▶ ACTION ITEM
Each line below should be copied exactly as it stands.

▶ SUPPLIED RECORDS
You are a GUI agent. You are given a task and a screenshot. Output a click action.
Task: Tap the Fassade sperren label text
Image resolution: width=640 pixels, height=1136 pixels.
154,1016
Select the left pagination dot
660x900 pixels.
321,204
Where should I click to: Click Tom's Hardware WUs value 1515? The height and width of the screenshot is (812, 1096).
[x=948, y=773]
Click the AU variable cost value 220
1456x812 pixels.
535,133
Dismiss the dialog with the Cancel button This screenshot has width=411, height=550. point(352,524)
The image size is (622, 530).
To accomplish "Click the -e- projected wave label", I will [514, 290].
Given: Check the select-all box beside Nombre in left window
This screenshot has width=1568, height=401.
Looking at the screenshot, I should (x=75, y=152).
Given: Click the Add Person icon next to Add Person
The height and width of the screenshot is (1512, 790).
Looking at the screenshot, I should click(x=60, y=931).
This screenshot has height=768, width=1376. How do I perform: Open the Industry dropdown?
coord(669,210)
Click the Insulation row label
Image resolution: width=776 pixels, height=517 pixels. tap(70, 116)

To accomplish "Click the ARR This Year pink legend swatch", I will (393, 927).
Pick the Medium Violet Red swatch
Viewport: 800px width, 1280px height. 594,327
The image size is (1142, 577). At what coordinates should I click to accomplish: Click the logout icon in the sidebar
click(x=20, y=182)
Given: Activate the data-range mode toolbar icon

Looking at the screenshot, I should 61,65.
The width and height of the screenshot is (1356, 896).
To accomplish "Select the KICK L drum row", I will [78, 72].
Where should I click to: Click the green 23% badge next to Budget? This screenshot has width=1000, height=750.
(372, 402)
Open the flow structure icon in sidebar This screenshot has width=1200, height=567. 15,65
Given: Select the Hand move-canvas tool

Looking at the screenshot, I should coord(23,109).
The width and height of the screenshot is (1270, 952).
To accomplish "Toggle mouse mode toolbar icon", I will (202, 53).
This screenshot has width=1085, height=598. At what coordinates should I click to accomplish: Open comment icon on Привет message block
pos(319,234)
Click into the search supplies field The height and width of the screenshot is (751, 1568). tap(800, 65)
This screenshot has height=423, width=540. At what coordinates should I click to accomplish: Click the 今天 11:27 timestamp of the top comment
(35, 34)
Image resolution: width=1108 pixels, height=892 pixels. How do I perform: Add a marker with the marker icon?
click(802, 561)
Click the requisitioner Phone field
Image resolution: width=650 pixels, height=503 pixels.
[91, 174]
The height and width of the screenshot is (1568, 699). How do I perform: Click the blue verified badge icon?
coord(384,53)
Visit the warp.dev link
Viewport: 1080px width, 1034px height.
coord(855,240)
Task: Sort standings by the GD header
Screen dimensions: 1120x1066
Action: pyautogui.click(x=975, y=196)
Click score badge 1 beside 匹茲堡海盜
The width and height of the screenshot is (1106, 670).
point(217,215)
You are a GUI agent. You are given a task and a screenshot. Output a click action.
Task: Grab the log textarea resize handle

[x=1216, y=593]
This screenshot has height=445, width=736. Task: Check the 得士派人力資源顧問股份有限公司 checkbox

▶ OUTPUT
You are a GUI agent. You are given a task and a screenshot. Output a click action.
Task: Tap the Fassade sperren label text
Image resolution: width=640 pixels, height=1136 pixels.
154,1016
Select the left pagination dot
660x900 pixels.
321,204
Where should I click to: Click Tom's Hardware WUs value 1515? The height and width of the screenshot is (812, 1096).
[x=948, y=773]
Click the AU variable cost value 220
1456x812 pixels.
535,133
Dismiss the dialog with the Cancel button This screenshot has width=411, height=550. point(352,524)
The image size is (622, 530).
To accomplish "Click the -e- projected wave label", I will [514, 290].
Given: Check the select-all box beside Nombre in left window
This screenshot has width=1568, height=401.
Looking at the screenshot, I should (x=75, y=152).
Given: Click the Add Person icon next to Add Person
The height and width of the screenshot is (1512, 790).
Looking at the screenshot, I should click(x=60, y=931).
This screenshot has height=768, width=1376. How do I perform: Open the Industry dropdown?
coord(669,210)
Click the Insulation row label
Image resolution: width=776 pixels, height=517 pixels. tap(70, 116)

To accomplish "Click the ARR This Year pink legend swatch", I will (393, 927).
Pick the Medium Violet Red swatch
Viewport: 800px width, 1280px height. 594,327
The image size is (1142, 577). At what coordinates should I click to accomplish: Click the logout icon in the sidebar
click(x=20, y=182)
Given: Activate the data-range mode toolbar icon

Looking at the screenshot, I should 61,65.
The width and height of the screenshot is (1356, 896).
To accomplish "Select the KICK L drum row", I will [78, 72].
Where should I click to: Click the green 23% badge next to Budget? This screenshot has width=1000, height=750.
(372, 402)
Open the flow structure icon in sidebar This screenshot has width=1200, height=567. 15,65
Given: Select the Hand move-canvas tool

Looking at the screenshot, I should coord(23,109).
The width and height of the screenshot is (1270, 952).
To accomplish "Toggle mouse mode toolbar icon", I will (202, 53).
This screenshot has width=1085, height=598. At what coordinates should I click to accomplish: Open comment icon on Привет message block
pos(319,234)
Click into the search supplies field The height and width of the screenshot is (751, 1568). tap(800, 65)
This screenshot has height=423, width=540. At what coordinates should I click to accomplish: Click the 今天 11:27 timestamp of the top comment
(35, 34)
Image resolution: width=1108 pixels, height=892 pixels. How do I perform: Add a marker with the marker icon?
click(802, 561)
Click the requisitioner Phone field
Image resolution: width=650 pixels, height=503 pixels.
[91, 174]
The height and width of the screenshot is (1568, 699). How do I perform: Click the blue verified badge icon?
coord(384,53)
Visit the warp.dev link
Viewport: 1080px width, 1034px height.
coord(855,240)
Task: Sort standings by the GD header
Screen dimensions: 1120x1066
Action: pyautogui.click(x=975, y=196)
Click score badge 1 beside 匹茲堡海盜
The width and height of the screenshot is (1106, 670).
point(217,215)
You are a GUI agent. You are given a task and a screenshot. Output a click action.
Task: Grab the log textarea resize handle

[x=1216, y=593]
This screenshot has height=445, width=736. Task: Check the 得士派人力資源顧問股份有限公司 checkbox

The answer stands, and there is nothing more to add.